The NFL is proceeding with extreme caution on this one, and wouldn’t even let Peterson know what the impact of any plea negotiation would be. The more cautious they are, the more likely it is their sensitivity to bad PR leads to a harsher punishment for Peterson.
The NFL has told Peterson that he will remain on the exempt/commissioner’s permission list until they make a decision regarding any punishment from the league.
Note: Further clarification in regards to the DV policy vs. the personal conduct policy—the domestic violence policy falls underneath the personal conduct policy, but the NFL specifically chose not to use wording regarding the DV policy in order to not constrain themselves. That they didn’t inform Peterson his case would fall under the domestic violence policy is perhaps significant in itself. The NFL would probably not hesitate to use or publicize the policy they crafted to shield themselves from criticism.
Original story below:
According to Mike Garafolo at Fox Sports, Adrian Peterson and his team (which includes his lawyers and the NFLPA) attempted to work out an understanding with the NFL as his plea deal negotiations were going with Montgomery County in regards to his reinstatement, but the NFL rejected any deal or understanding.
The NFL, according to Garafolo, the NFL told Peterson and his team that a decision would be forthcoming and that he and his team would have to wait until the NFL informed them.
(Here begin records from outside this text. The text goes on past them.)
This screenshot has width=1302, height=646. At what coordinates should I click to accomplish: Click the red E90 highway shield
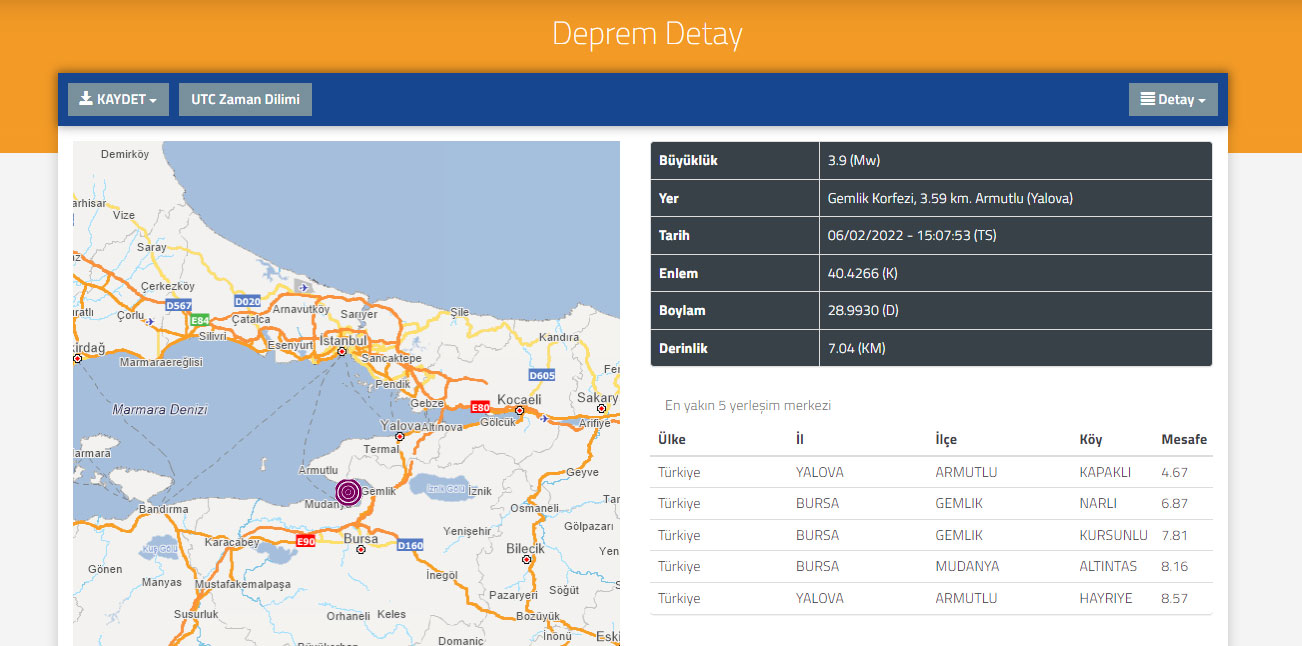tap(306, 541)
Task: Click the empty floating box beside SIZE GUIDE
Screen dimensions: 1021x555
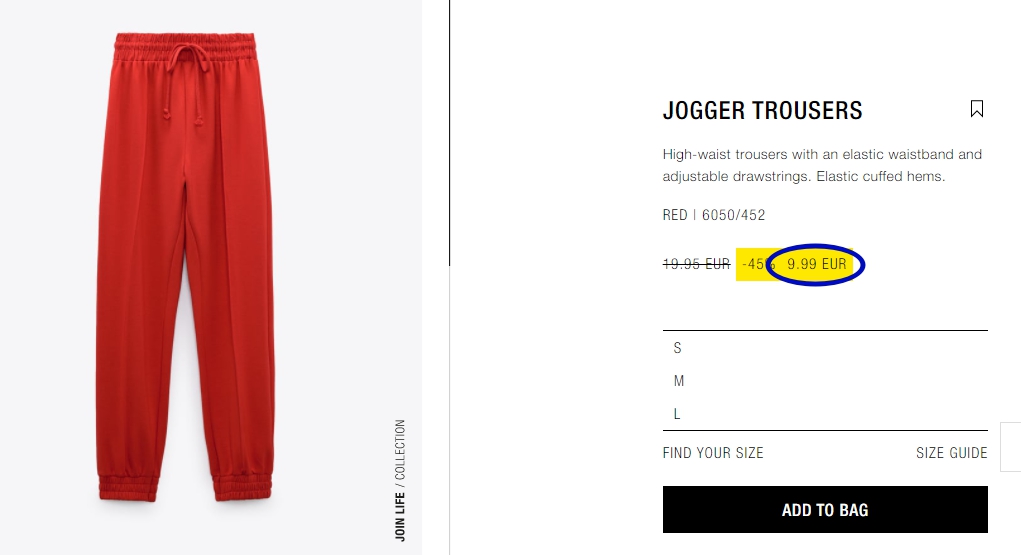Action: pos(1011,447)
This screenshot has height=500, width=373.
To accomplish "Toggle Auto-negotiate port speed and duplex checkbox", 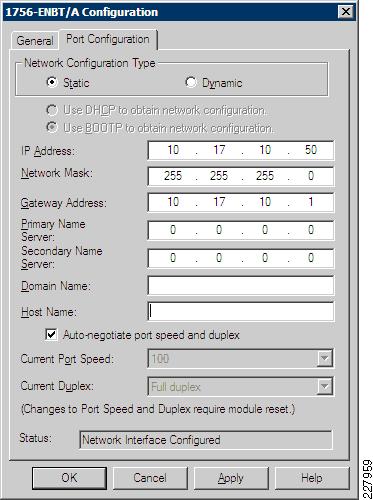I will click(51, 334).
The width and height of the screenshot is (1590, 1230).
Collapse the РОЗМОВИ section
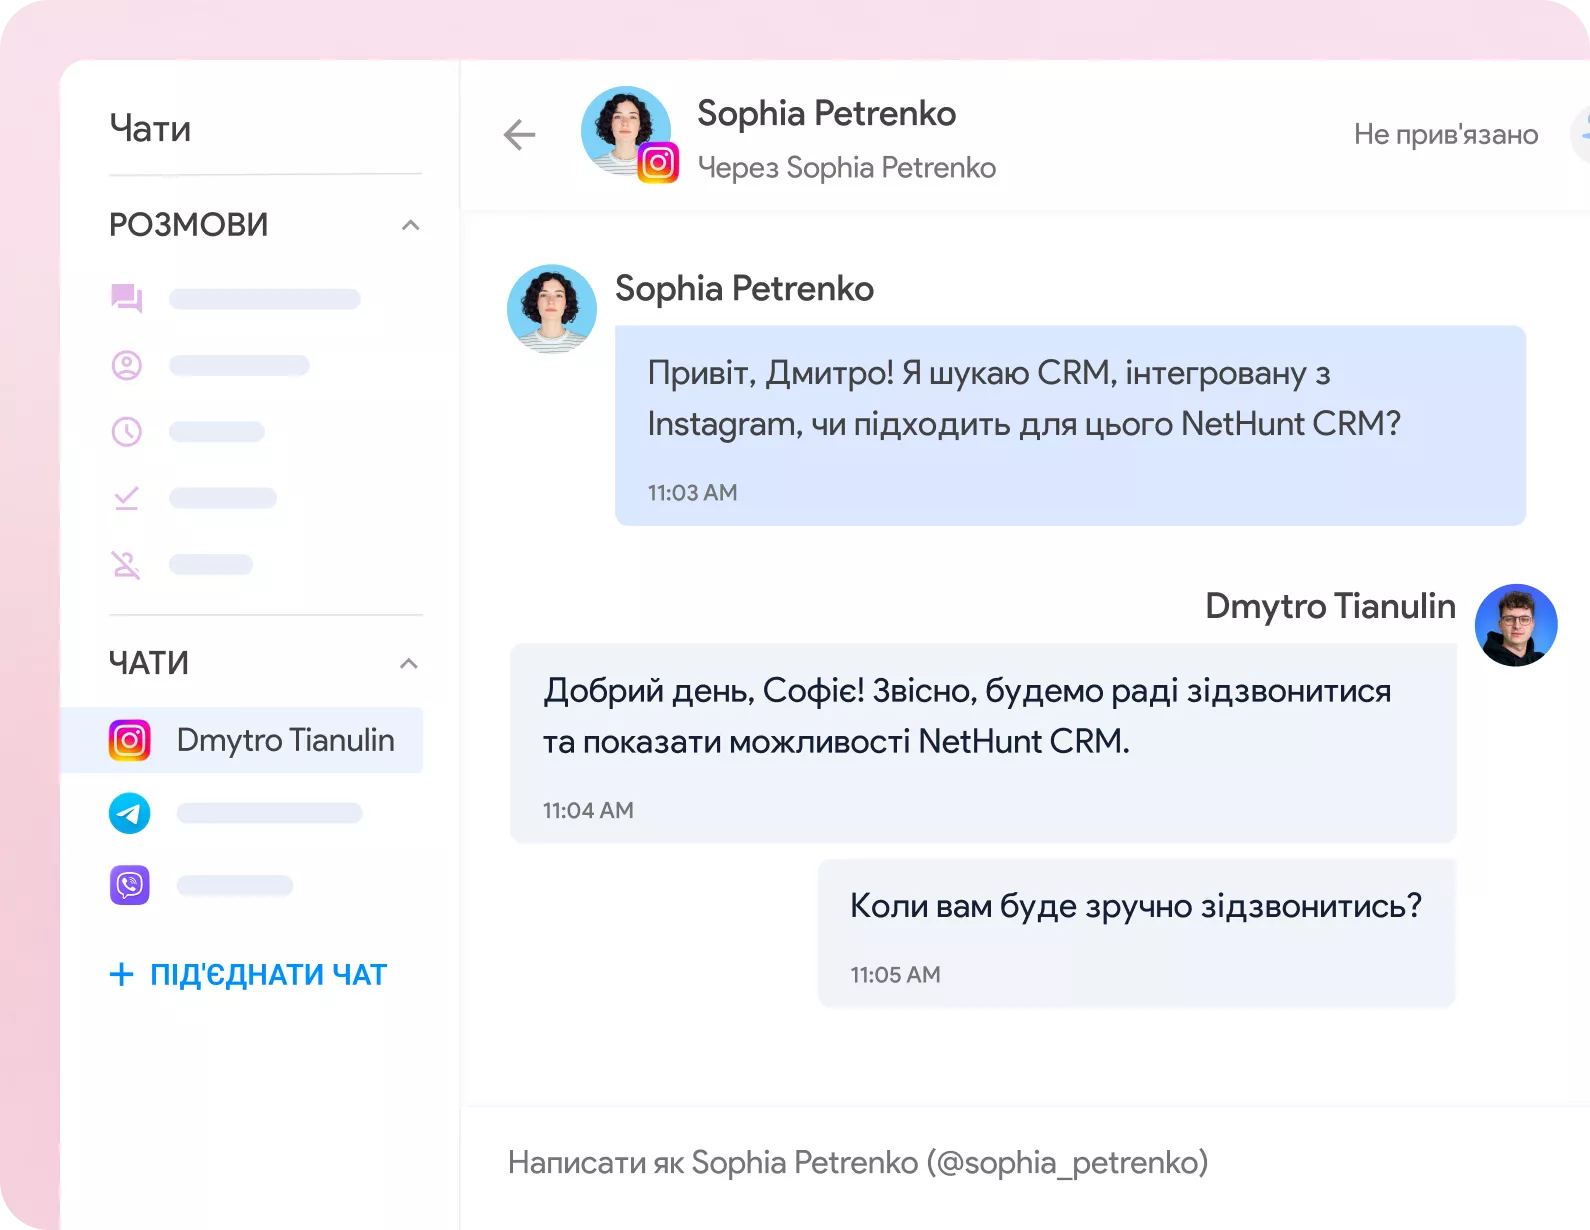(410, 225)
This means that the NFL hasn’t removed Peterson from the exempt/commissioner’s permission list yet, which at least suggests that they will not reinstate Peterson until they have a plan for his punishment, whether it’s a suspension or fine. Though he was added to the list at the Wilfs’ request, the commissioner has ultimate control over this kind of exempt list. The longer they wait, the more likely it seems that the punishment will be harsher than a simple fine.
That all makes for an interesting twist, because one of the assumptions that many people made in wondering why Peterson changed course and agreed to a plea deal was that there was an understanding between him and the NFL that he could be fast-tracked into playing this year. It turns out that Peterson didn’t know that. If anything, this reduces the optimism surrounding his short-term NFL prospects, but it probably will not prevent him from playing by the end of the year (as far as we know).
After Garafolo published his story, he tweeted out that the NFLPA could possibly fight a suspension and that Peterson may have to undergo a hearing before a decision is made.
Very possible. If NFL suspends, NFLPA could fight. RT @CVancheri: Morning. Will Peterson have a hearing similar to the Ray Rice hearing?